Aku mengantar Melani
Jam berputar tidak terasa semuanya begitu cepat, tadi pagi aku masih di rumah sakit, tapi saat ini aku mengantar Melani meninggalkan rumah.
‘Bukankah ini aneh?’
Iya, karena penyesalan selalu datang belakangan, kalau datangnya duluan namanya pengumuman.
Tapi aku mengantarnya bukan karena mendukungnya untuk pergi meninggalkan rumah.
Tapi Melani bukan tipe wanita yang suka dipaksa-paksa, jika aku membiarkannya jalan sendirian, ini sudah malam aku tidak ingin terjadi apa-apa padanya.
Sebenarnya aku ingin menahannya atau memaksanya untuk jangan pergi, karena aku berhak untuk itu, sebab aku suaminya.
Tapi aku terhalang dengan janji dan kesepakatan yang kami lakukan dulu, tidak ingin memaksakan kehendak pada pasangan.
Ia diam, aku juga diam, kami berdua seperti dua orang asing yang saling canggung.
Kalau ditanya aku sedih , jawabannya aku sangat menyesal, aku ingin menangis memeluknya dan memohon agar jangan pergi.
Tapi aku tidak punya keberanian sebesar itu.
Mungkin aku telah menyakitinya.
Tetapi aku tidak pernah berhenti mencari maaf mulai saat ini, agar ia tau betapa aku Menyesal.
Jalanan lancar karena memang sudah larut malam, bahkan sudah tengah malam jam 24:00.
“Kita ke arah Cibubur Permai iya, bang ke rumah temanku,” kata Melani, matanya menatap layar ponsel miliknya, sibuk berbalas chating dengan seseorang.
“Baiklah,”jawabku singkat.
Hingga tiba di salah satu perumahan mewah di daerah cibubur Permai.
“Kita berhenti disini..”
Belum juga aku sempat bertanya rumah siapa, seseorang sudah menunggunya, seorang wanita mudah menunggu di depan gerbang berpakaian piyama tidur.
Ia melambai ke arah kami.
Aku merasa linglung, bagaimana hanya seperti ini?
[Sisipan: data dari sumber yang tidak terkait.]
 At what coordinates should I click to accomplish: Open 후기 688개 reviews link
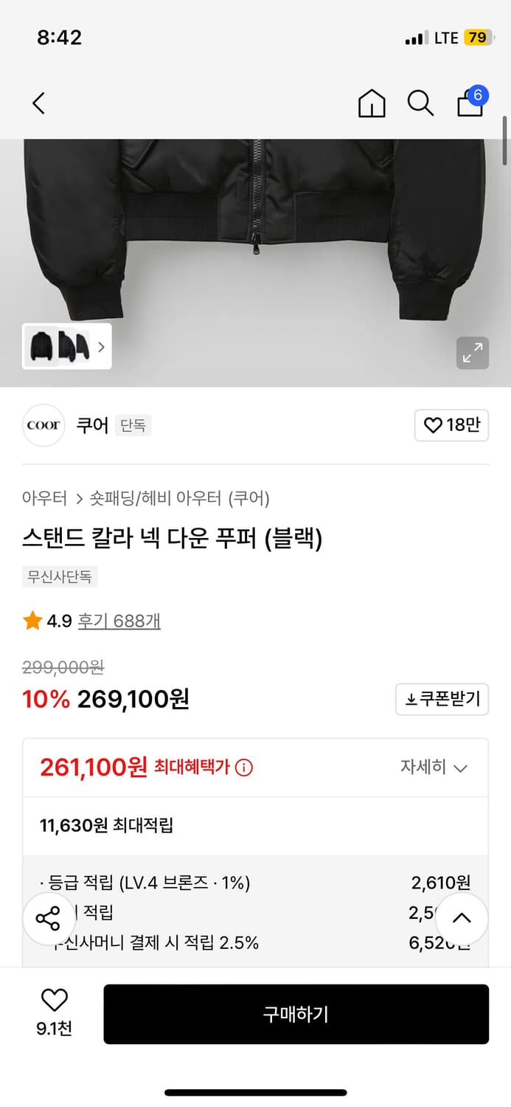[x=119, y=621]
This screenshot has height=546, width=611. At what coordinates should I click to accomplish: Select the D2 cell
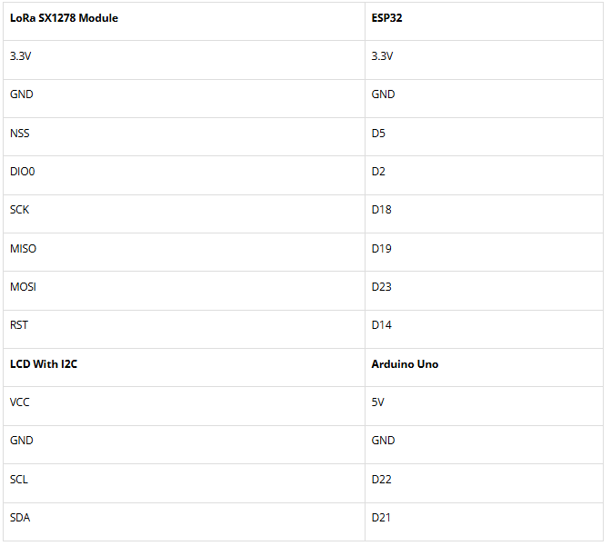pos(378,172)
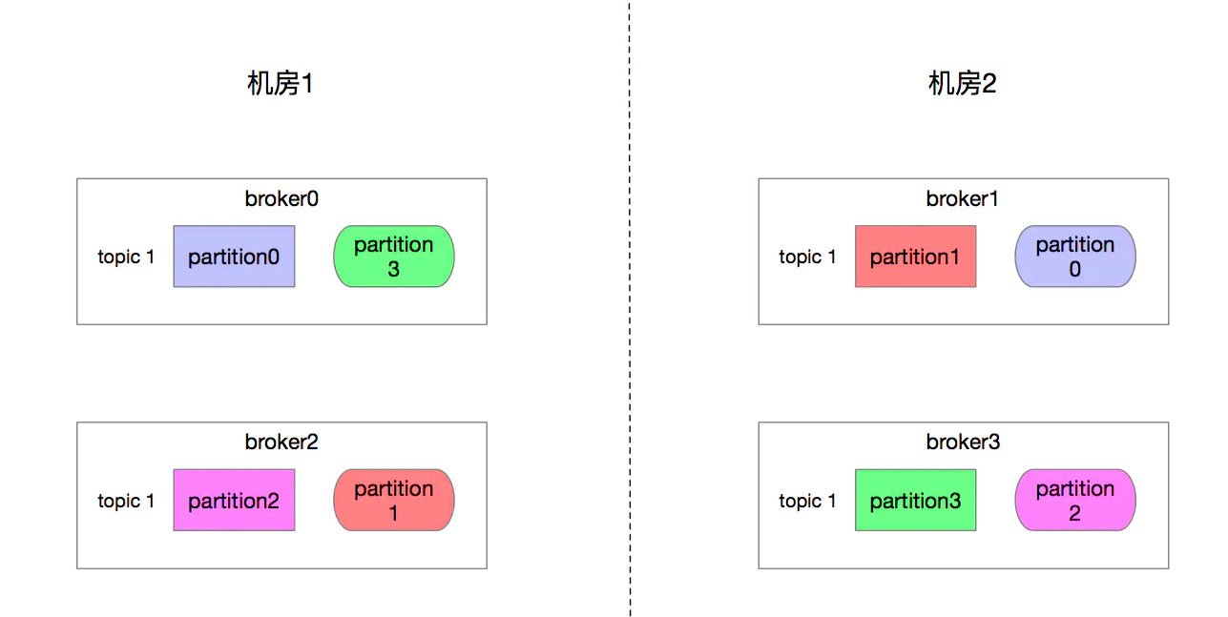
Task: Click the topic 1 label inside broker2
Action: pos(126,501)
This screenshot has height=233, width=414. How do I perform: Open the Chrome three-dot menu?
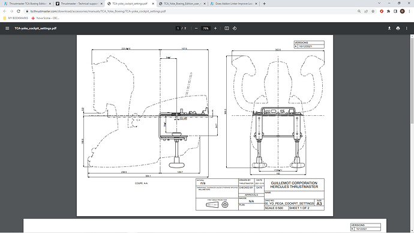click(409, 11)
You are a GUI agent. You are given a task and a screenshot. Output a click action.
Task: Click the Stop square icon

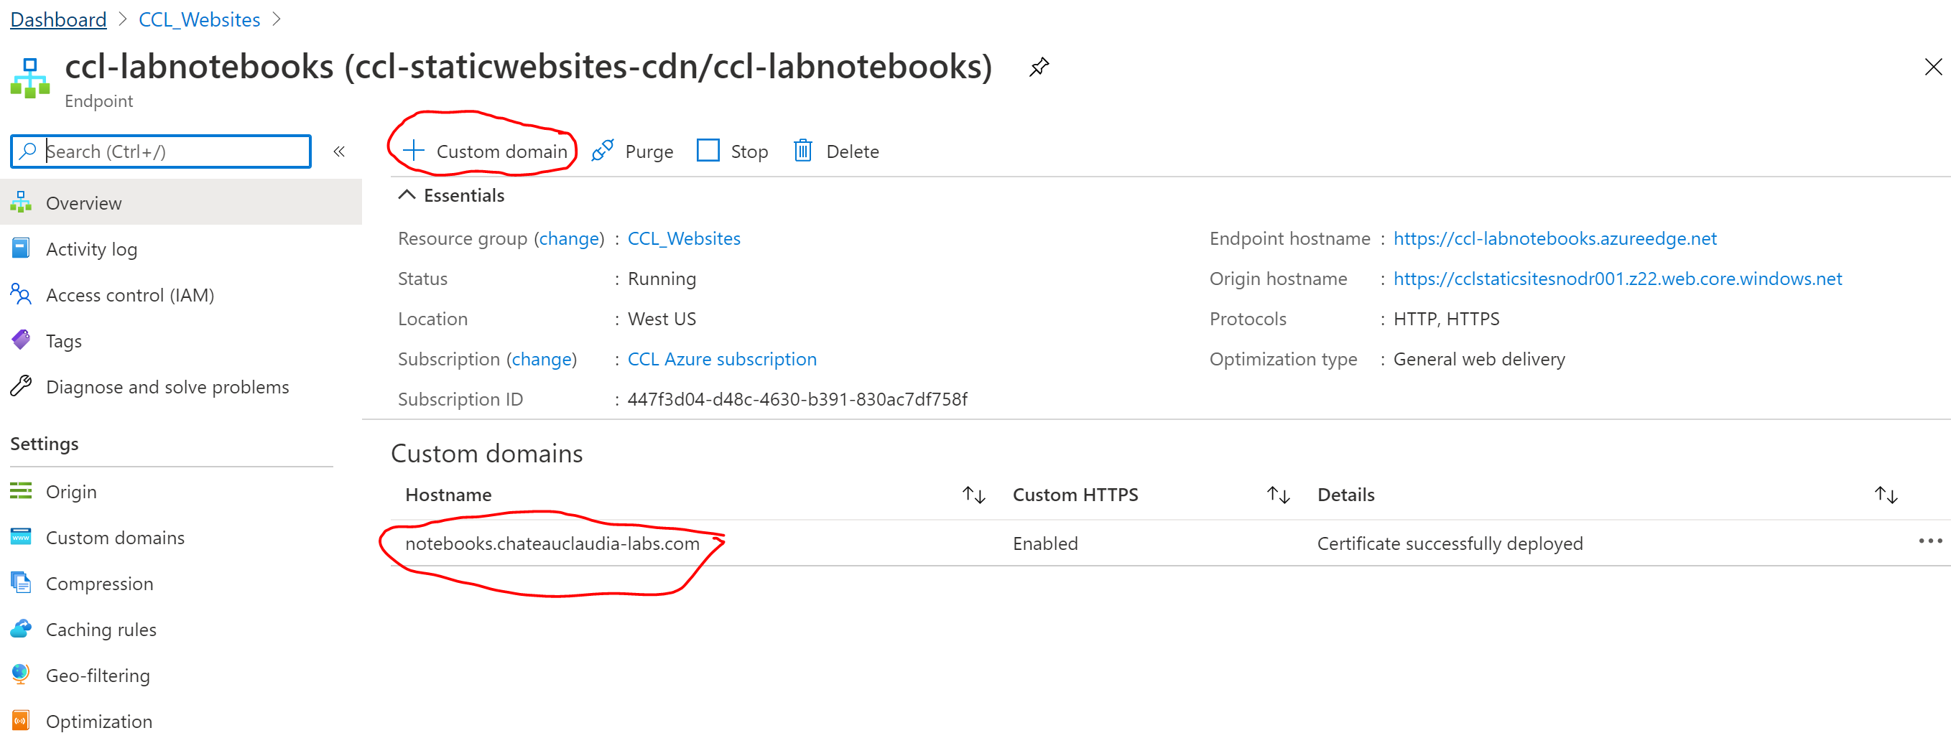click(707, 151)
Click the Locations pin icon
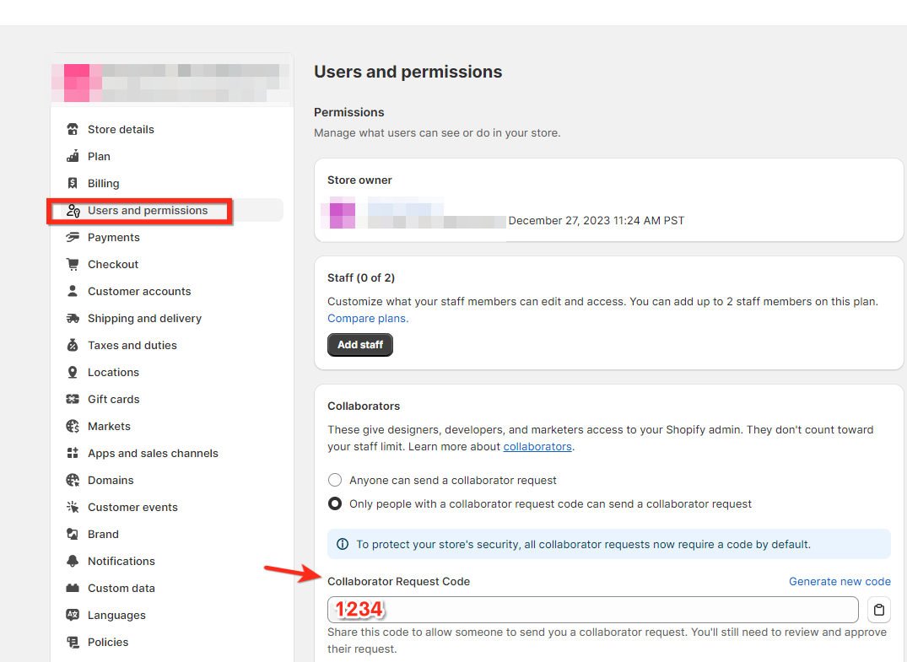The width and height of the screenshot is (907, 662). (73, 373)
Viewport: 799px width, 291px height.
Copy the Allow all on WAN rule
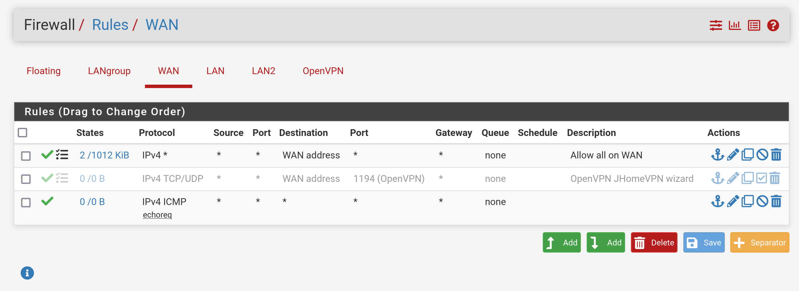click(748, 155)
Otakku membeku serasa berhenti di salah satu titik.
Aku masih suaminya kataku dalam hati, tapi aku hanya berdiam tidak melakukan apa-apa.
“Aku turun iya Bang, hati-hati pulangnya,” Melani membuka pintu mobil mengangkat kopernya.
Jiwaku seakan terbang entah kemana, aku membatu tidak tahu mau melakukan apa.
Aku bahkan tidak menyahut.
Melani menyeret koper miliknya , aku bahkan tidak membantu mengeluarkan kopernya dari bagasi.
Ia masuk kedalam rumah, aku baru sadar saat ia masuk seakan jiwaku yang bergentayangan itu kembali ke ragaku.